_Input data_

----

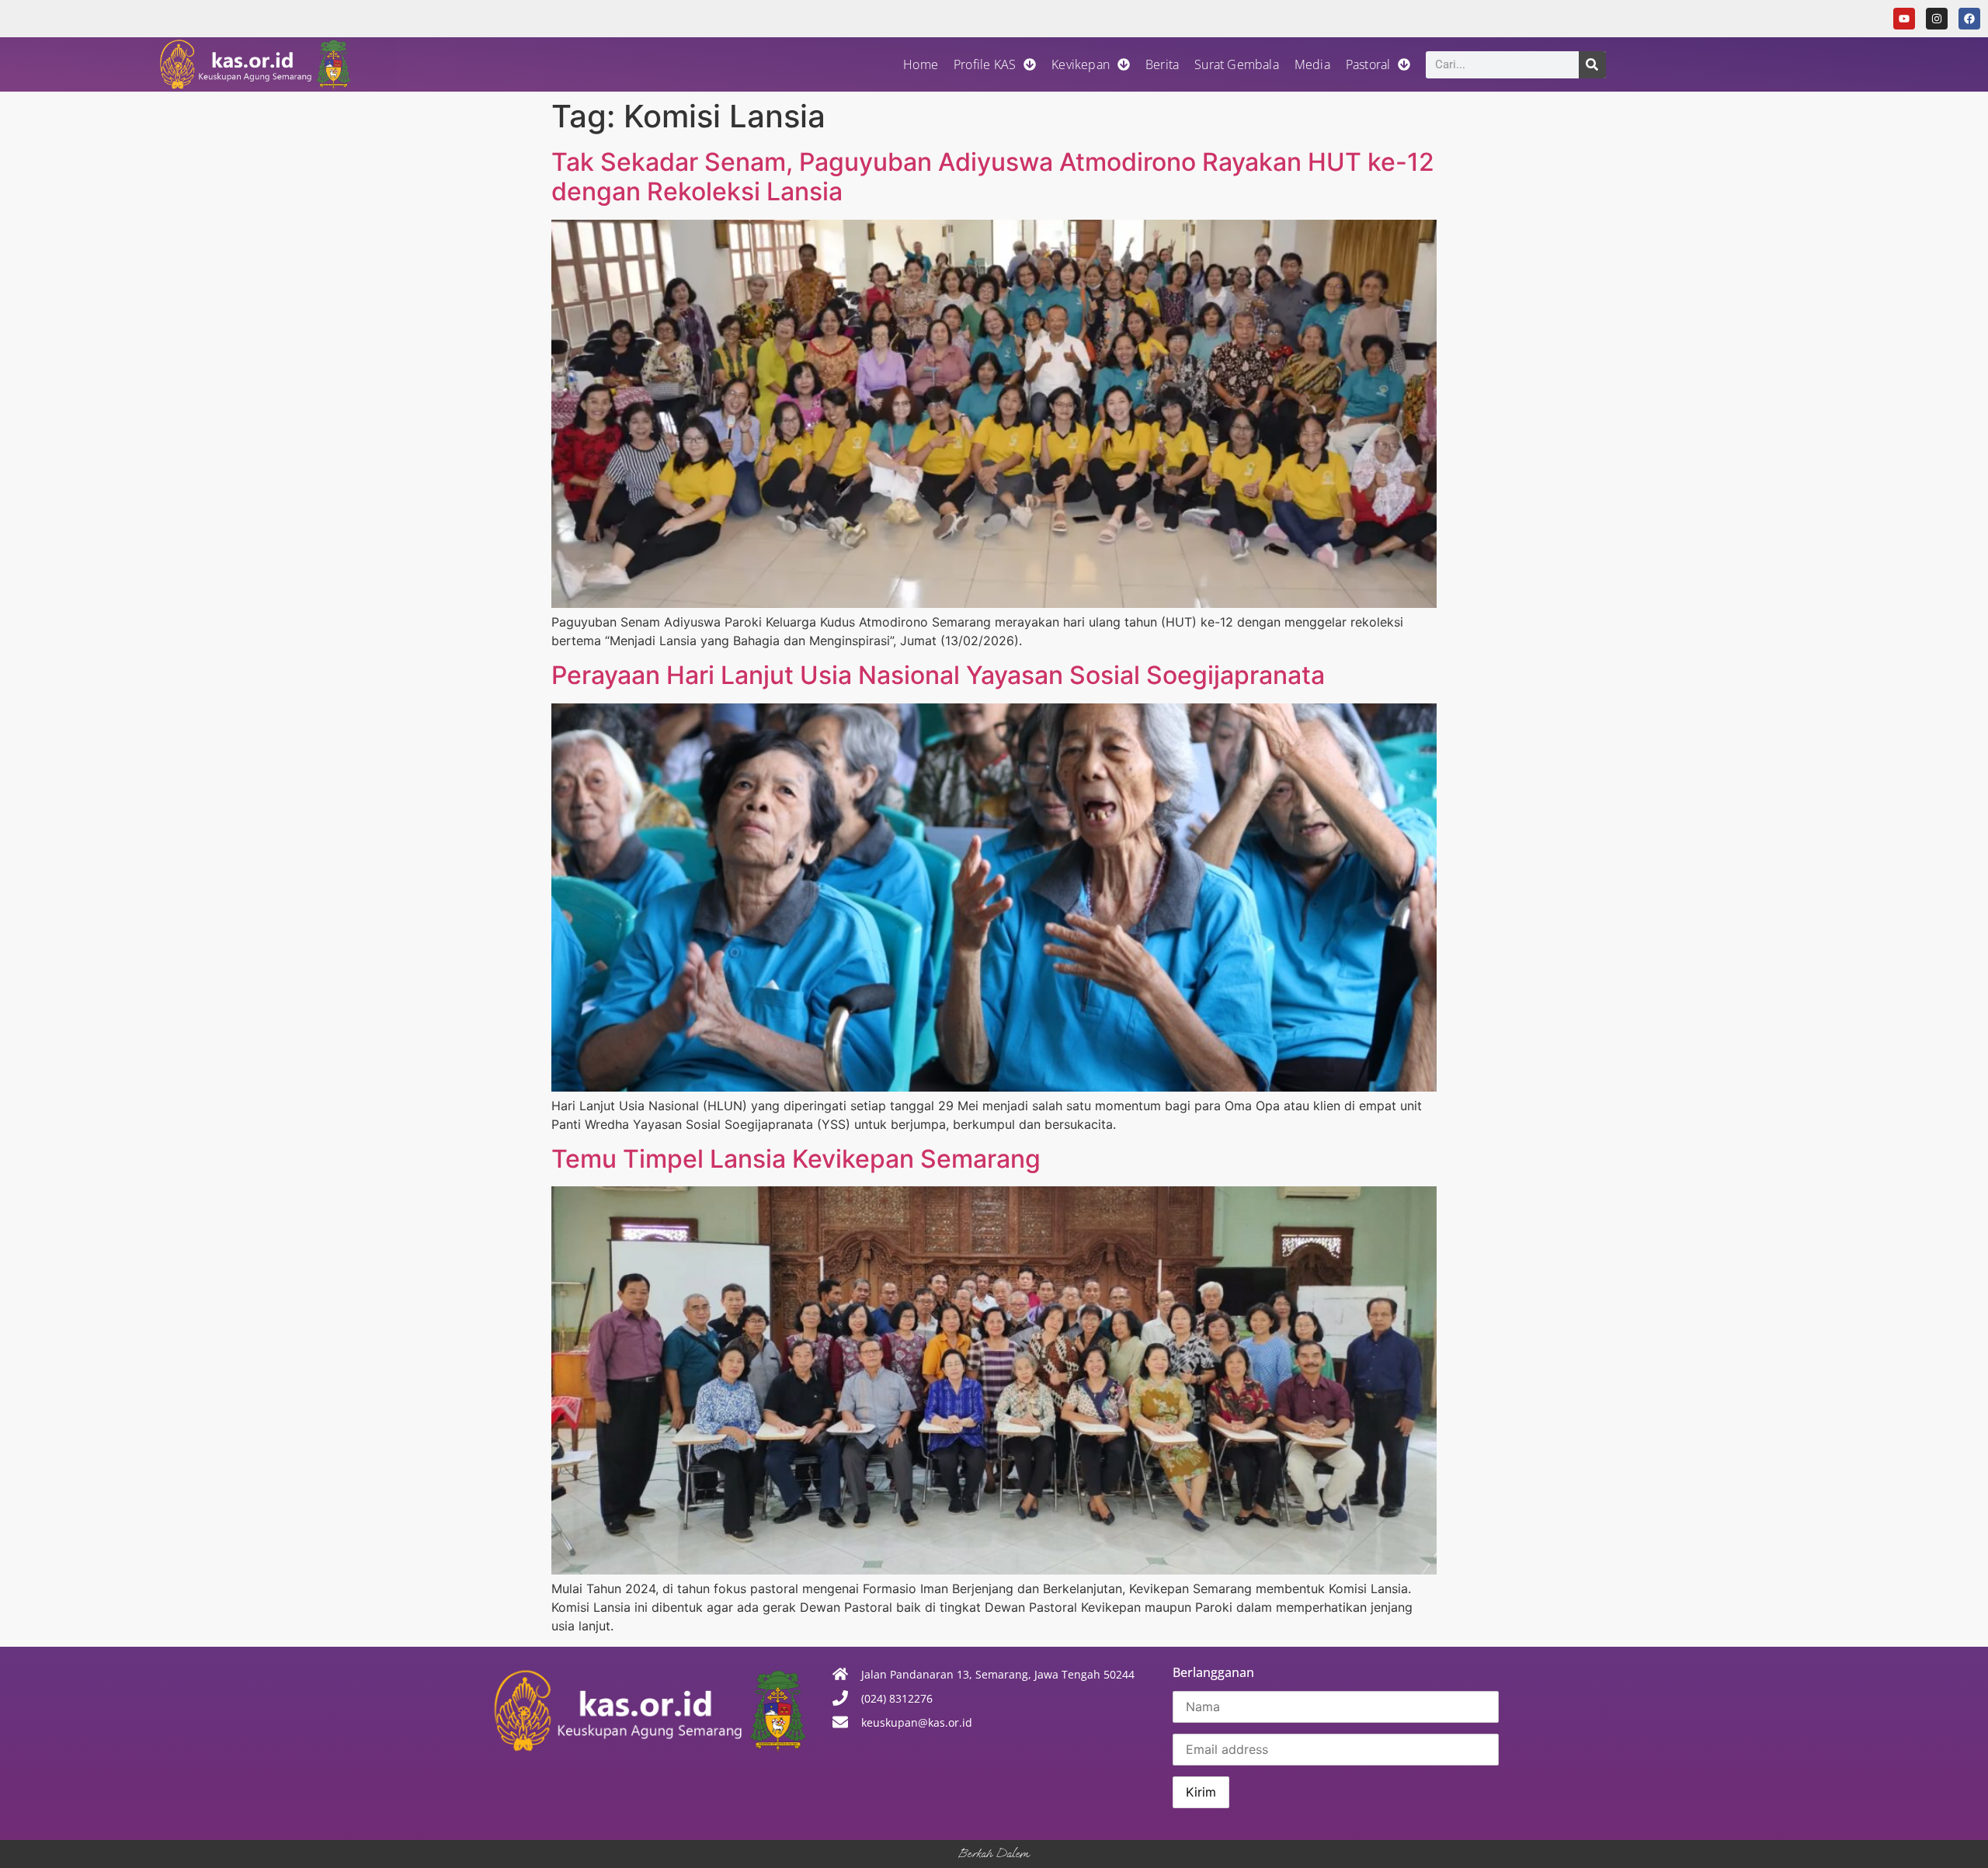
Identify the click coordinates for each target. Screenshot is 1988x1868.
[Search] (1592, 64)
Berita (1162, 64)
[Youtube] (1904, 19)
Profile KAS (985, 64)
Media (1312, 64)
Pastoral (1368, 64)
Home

----

_Instructions to follow_
Return all of the material above unchanged, minus its pictures.

_Answer to this problem_
Identify the click coordinates for each target. Screenshot is 1988x1868.
[Search] (1592, 64)
Berita (1162, 64)
[Youtube] (1904, 19)
Profile KAS (985, 64)
Media (1312, 64)
Pastoral (1368, 64)
Home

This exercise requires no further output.